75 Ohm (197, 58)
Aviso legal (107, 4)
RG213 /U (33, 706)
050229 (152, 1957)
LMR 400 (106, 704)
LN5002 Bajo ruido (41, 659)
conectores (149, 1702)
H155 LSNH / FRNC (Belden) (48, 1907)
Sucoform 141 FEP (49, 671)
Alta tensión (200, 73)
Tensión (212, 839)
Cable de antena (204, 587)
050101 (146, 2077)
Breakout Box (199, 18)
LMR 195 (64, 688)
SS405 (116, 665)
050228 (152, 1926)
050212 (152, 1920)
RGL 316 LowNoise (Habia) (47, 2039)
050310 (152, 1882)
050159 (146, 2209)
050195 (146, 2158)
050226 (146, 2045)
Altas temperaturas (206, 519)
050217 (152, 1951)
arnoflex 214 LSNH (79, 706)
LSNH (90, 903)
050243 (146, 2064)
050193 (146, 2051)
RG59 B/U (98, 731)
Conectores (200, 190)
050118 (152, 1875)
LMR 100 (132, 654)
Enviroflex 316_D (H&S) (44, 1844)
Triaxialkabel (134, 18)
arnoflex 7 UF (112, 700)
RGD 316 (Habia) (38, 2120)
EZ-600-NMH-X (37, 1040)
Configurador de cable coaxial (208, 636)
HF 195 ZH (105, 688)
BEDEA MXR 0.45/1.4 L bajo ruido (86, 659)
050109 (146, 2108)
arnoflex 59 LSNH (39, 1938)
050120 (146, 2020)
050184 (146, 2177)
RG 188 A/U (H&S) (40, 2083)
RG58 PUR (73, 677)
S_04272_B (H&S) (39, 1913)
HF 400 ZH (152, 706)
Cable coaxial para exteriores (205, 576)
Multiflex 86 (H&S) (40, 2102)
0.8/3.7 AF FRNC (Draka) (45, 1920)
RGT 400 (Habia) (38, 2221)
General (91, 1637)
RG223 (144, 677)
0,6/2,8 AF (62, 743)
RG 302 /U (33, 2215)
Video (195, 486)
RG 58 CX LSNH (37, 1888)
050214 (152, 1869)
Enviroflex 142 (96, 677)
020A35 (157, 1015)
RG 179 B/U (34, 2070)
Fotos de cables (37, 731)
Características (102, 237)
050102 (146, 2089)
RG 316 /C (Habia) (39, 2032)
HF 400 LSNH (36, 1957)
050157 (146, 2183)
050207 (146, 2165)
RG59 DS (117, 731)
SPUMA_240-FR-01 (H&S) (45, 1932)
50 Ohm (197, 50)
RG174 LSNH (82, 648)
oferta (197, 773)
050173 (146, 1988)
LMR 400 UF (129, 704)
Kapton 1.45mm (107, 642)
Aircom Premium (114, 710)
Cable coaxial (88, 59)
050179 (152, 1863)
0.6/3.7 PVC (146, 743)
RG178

• **Task requirements**
Each line from the beginning of the listing up to the line where "Tensión (212, 839)" appears needs to be given again exactly; please add nothing else.

• **Output**
75 Ohm (197, 58)
Aviso legal (107, 4)
RG213 /U (33, 706)
050229 (152, 1957)
LMR 400 (106, 704)
LN5002 Bajo ruido (41, 659)
conectores (149, 1702)
H155 LSNH / FRNC (Belden) (48, 1907)
Sucoform 141 FEP (49, 671)
Alta tensión (200, 73)
Tensión (212, 839)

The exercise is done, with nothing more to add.